Struct FactorizedChunk 

Source
pub struct FactorizedChunk { /* private fields */ }
Expand description

A chunk that supports factorized representation across multiple levels.

Columns are organized in groups by their factorization level:

  • Level 0 (flat): Base columns, one value per logical row
  • Level 1 (unflat): First expansion, grouped by level 0
  • Level 2 (unflat): Second expansion, grouped by level 1
  • And so on…

§State Management

The chunk maintains a ChunkState that provides:

  • Cached multiplicities for O(1) aggregate access
  • Selection vector support for lazy filtering
  • Generation tracking for cache invalidation

Implementations§

Source§

impl FactorizedChunk

Source

pub fn empty() -> Self

Creates an empty factorized chunk.

Source

pub fn from_flat(chunk: &DataChunk, column_names: Vec<String>) -> Self

Creates a factorized chunk from a flat DataChunk.
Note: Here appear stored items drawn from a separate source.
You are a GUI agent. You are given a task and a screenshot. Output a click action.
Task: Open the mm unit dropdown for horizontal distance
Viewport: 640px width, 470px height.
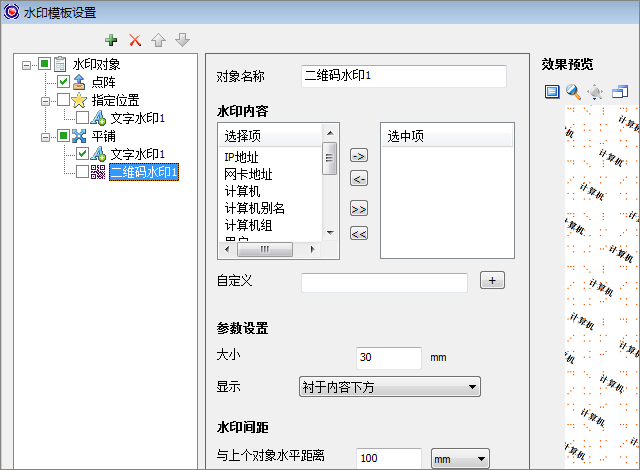459,458
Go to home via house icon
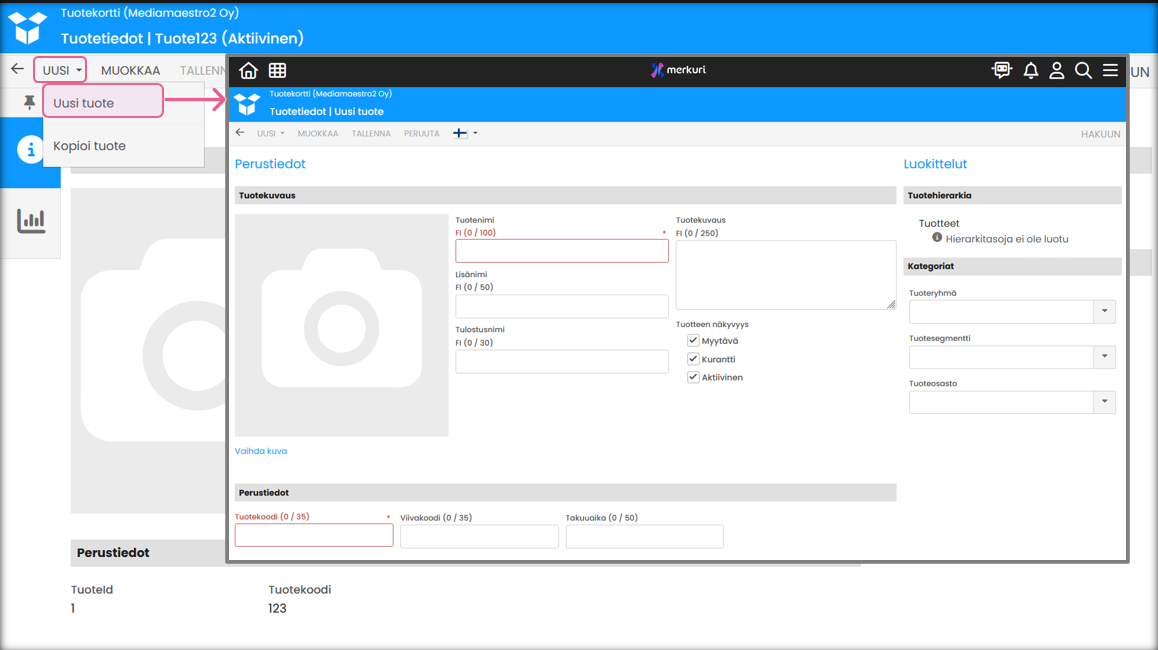Screen dimensions: 1158x650 (248, 70)
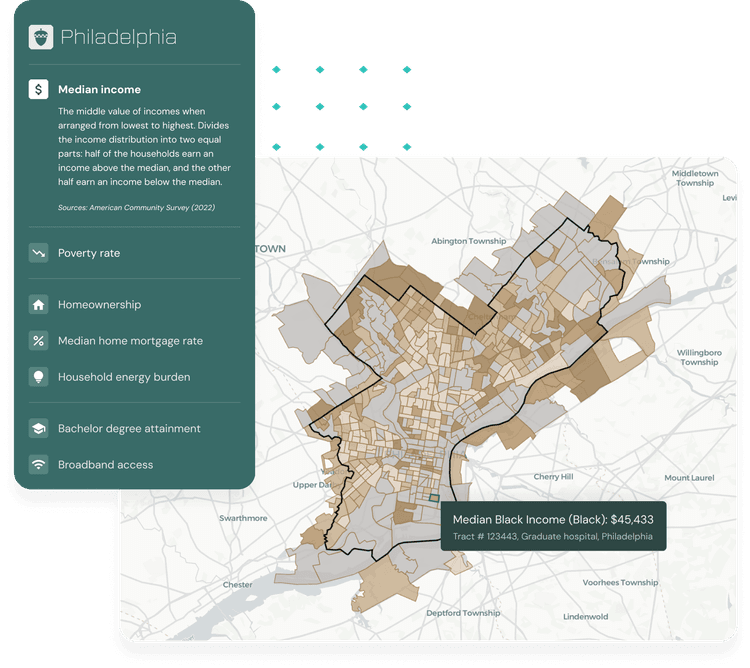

The resulting chunk has a single level (level 0) with all columns flat.

Source

pub fn with_flat_level( columns: Vec<ValueVector>, column_names: Vec<String>, ) -> Self

Creates a factorized chunk with a single flat level.

Source

pub fn level_count(&self) -> usize

Returns the number of factorization levels.

Source

pub fn logical_row_count(&self) -> usize

Returns the logical row count (full Cartesian product size).

Source

pub fn physical_size(&self) -> usize

Returns the physical storage size (actual values stored).

Source

pub fn chunk_state(&self) -> &ChunkState

Returns the chunk state.

Source

pub fn chunk_state_mut(&mut self) -> &mut ChunkState

Returns mutable access to the chunk state.

Source

pub fn path_multiplicities_cached(&mut self) -> Arc<[usize]>

Returns path multiplicities, computing once and caching.

This is the key optimization for aggregation: multiplicities are computed once and reused for all aggregates (COUNT, SUM, AVG, etc.).

§Example
let mults = chunk.path_multiplicities_cached();
let sum = chunk.sum_deepest_with_multiplicities(0, &mults);
let avg = chunk.avg_deepest_with_multiplicities(0, &mults);
Source

pub fn level(&self, index: usize) -> Option<&FactorizationLevel>

Returns a level by index.

Source

pub fn level_mut(&mut self, index: usize) -> Option<&mut FactorizationLevel>

Returns a mutable level by index.

Source

pub fn add_level( &mut self, columns: Vec<ValueVector>, column_names: Vec<String>, offsets: &[u32], )

Adds a new factorization level for expansion results.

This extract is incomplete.